→ **Problem**: Each record is to be printed again precisely as it reads.

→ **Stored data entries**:
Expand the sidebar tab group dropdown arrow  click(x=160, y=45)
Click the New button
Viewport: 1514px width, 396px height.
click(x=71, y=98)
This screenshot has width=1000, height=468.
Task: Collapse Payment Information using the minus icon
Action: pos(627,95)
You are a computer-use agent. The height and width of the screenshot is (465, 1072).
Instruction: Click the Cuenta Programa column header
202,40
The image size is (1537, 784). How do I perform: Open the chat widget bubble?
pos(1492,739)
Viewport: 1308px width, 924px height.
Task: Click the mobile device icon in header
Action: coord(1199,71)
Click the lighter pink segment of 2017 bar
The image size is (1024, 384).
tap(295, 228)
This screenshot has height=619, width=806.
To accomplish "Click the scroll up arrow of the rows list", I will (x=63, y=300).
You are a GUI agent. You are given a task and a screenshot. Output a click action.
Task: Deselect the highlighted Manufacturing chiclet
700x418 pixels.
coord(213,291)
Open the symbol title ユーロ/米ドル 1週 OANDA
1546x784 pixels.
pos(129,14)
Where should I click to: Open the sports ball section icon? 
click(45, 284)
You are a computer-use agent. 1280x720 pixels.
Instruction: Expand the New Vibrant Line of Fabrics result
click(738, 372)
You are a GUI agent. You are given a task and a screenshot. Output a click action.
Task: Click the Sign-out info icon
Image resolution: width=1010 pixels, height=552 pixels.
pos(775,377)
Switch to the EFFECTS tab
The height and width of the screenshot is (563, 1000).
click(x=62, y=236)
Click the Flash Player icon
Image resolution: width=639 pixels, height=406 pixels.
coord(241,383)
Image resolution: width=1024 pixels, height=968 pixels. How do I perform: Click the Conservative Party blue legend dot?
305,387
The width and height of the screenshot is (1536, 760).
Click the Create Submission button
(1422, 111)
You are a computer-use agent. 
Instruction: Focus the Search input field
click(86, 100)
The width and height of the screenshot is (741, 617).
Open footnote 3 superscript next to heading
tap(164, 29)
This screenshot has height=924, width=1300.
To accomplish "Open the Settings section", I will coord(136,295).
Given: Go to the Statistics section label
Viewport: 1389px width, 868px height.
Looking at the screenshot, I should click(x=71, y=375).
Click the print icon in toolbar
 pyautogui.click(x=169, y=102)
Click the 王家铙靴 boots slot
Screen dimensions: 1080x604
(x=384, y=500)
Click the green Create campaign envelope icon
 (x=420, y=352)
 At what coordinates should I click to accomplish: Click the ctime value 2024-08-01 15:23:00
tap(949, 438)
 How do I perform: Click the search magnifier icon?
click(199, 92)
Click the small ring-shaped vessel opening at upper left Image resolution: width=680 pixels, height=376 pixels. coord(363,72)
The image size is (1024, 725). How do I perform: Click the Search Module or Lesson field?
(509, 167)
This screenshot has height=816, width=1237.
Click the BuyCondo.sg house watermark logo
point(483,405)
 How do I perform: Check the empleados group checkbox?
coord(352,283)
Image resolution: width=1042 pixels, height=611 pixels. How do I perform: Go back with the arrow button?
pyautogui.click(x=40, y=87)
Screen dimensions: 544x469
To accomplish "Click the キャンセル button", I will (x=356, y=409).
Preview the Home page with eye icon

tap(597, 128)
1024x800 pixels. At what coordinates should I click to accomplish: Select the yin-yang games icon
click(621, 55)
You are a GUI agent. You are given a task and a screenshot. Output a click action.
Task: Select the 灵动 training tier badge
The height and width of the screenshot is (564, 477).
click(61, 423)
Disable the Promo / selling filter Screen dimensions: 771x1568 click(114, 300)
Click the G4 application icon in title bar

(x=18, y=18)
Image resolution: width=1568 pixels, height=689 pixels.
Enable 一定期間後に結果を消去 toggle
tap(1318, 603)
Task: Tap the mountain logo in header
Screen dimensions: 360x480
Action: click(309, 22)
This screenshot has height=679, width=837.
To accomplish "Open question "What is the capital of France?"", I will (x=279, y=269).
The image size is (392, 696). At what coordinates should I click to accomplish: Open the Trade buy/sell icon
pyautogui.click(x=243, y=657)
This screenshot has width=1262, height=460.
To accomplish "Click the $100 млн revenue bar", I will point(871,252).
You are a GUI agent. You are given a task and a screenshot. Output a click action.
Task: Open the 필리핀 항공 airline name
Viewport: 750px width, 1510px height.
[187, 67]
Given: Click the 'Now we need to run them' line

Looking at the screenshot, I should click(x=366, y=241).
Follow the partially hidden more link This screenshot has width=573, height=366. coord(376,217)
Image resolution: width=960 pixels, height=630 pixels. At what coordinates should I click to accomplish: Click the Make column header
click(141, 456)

→ **Worked solution**:
Expand the sidebar tab group dropdown arrow  click(x=160, y=45)
Click the New button
Viewport: 1514px width, 396px height.
click(x=71, y=98)
This screenshot has width=1000, height=468.
Task: Collapse Payment Information using the minus icon
Action: pos(627,95)
You are a computer-use agent. The height and width of the screenshot is (465, 1072).
Instruction: Click the Cuenta Programa column header
202,40
The image size is (1537, 784). How do I perform: Open the chat widget bubble?
pos(1492,739)
Viewport: 1308px width, 924px height.
Task: Click the mobile device icon in header
Action: coord(1199,71)
Click the lighter pink segment of 2017 bar
The image size is (1024, 384).
tap(295, 228)
This screenshot has height=619, width=806.
To accomplish "Click the scroll up arrow of the rows list", I will (x=63, y=300).
You are a GUI agent. You are given a task and a screenshot. Output a click action.
Task: Deselect the highlighted Manufacturing chiclet
700x418 pixels.
coord(213,291)
Open the symbol title ユーロ/米ドル 1週 OANDA
1546x784 pixels.
pos(129,14)
Where should I click to: Open the sports ball section icon? 
click(45, 284)
You are a computer-use agent. 1280x720 pixels.
Instruction: Expand the New Vibrant Line of Fabrics result
click(738, 372)
You are a GUI agent. You are given a task and a screenshot. Output a click action.
Task: Click the Sign-out info icon
Image resolution: width=1010 pixels, height=552 pixels.
pos(775,377)
Switch to the EFFECTS tab
The height and width of the screenshot is (563, 1000).
click(x=62, y=236)
Click the Flash Player icon
Image resolution: width=639 pixels, height=406 pixels.
coord(241,383)
Image resolution: width=1024 pixels, height=968 pixels. How do I perform: Click the Conservative Party blue legend dot?
305,387
The width and height of the screenshot is (1536, 760).
Click the Create Submission button
(1422, 111)
You are a computer-use agent. 
Instruction: Focus the Search input field
click(86, 100)
The width and height of the screenshot is (741, 617).
Open footnote 3 superscript next to heading
tap(164, 29)
This screenshot has height=924, width=1300.
To accomplish "Open the Settings section", I will coord(136,295).
Given: Go to the Statistics section label
Viewport: 1389px width, 868px height.
Looking at the screenshot, I should click(x=71, y=375).
Click the print icon in toolbar
 pyautogui.click(x=169, y=102)
Click the 王家铙靴 boots slot
Screen dimensions: 1080x604
(x=384, y=500)
Click the green Create campaign envelope icon
 (x=420, y=352)
 At what coordinates should I click to accomplish: Click the ctime value 2024-08-01 15:23:00
tap(949, 438)
 How do I perform: Click the search magnifier icon?
click(199, 92)
Click the small ring-shaped vessel opening at upper left Image resolution: width=680 pixels, height=376 pixels. coord(363,72)
The image size is (1024, 725). How do I perform: Click the Search Module or Lesson field?
(509, 167)
This screenshot has height=816, width=1237.
Click the BuyCondo.sg house watermark logo
point(483,405)
 How do I perform: Check the empleados group checkbox?
coord(352,283)
Image resolution: width=1042 pixels, height=611 pixels. How do I perform: Go back with the arrow button?
pyautogui.click(x=40, y=87)
Screen dimensions: 544x469
To accomplish "Click the キャンセル button", I will (x=356, y=409).
Preview the Home page with eye icon

tap(597, 128)
1024x800 pixels. At what coordinates should I click to accomplish: Select the yin-yang games icon
click(621, 55)
You are a GUI agent. You are given a task and a screenshot. Output a click action.
Task: Select the 灵动 training tier badge
The height and width of the screenshot is (564, 477).
click(61, 423)
Disable the Promo / selling filter Screen dimensions: 771x1568 click(114, 300)
Click the G4 application icon in title bar

(x=18, y=18)
Image resolution: width=1568 pixels, height=689 pixels.
Enable 一定期間後に結果を消去 toggle
tap(1318, 603)
Task: Tap the mountain logo in header
Screen dimensions: 360x480
Action: click(309, 22)
This screenshot has height=679, width=837.
To accomplish "Open question "What is the capital of France?"", I will (x=279, y=269).
The image size is (392, 696). At what coordinates should I click to accomplish: Open the Trade buy/sell icon
pyautogui.click(x=243, y=657)
This screenshot has width=1262, height=460.
To accomplish "Click the $100 млн revenue bar", I will point(871,252).
You are a GUI agent. You are given a task and a screenshot. Output a click action.
Task: Open the 필리핀 항공 airline name
Viewport: 750px width, 1510px height.
[187, 67]
Given: Click the 'Now we need to run them' line

Looking at the screenshot, I should click(x=366, y=241).
Follow the partially hidden more link This screenshot has width=573, height=366. coord(376,217)
Image resolution: width=960 pixels, height=630 pixels. At what coordinates should I click to accomplish: Click the Make column header
click(141, 456)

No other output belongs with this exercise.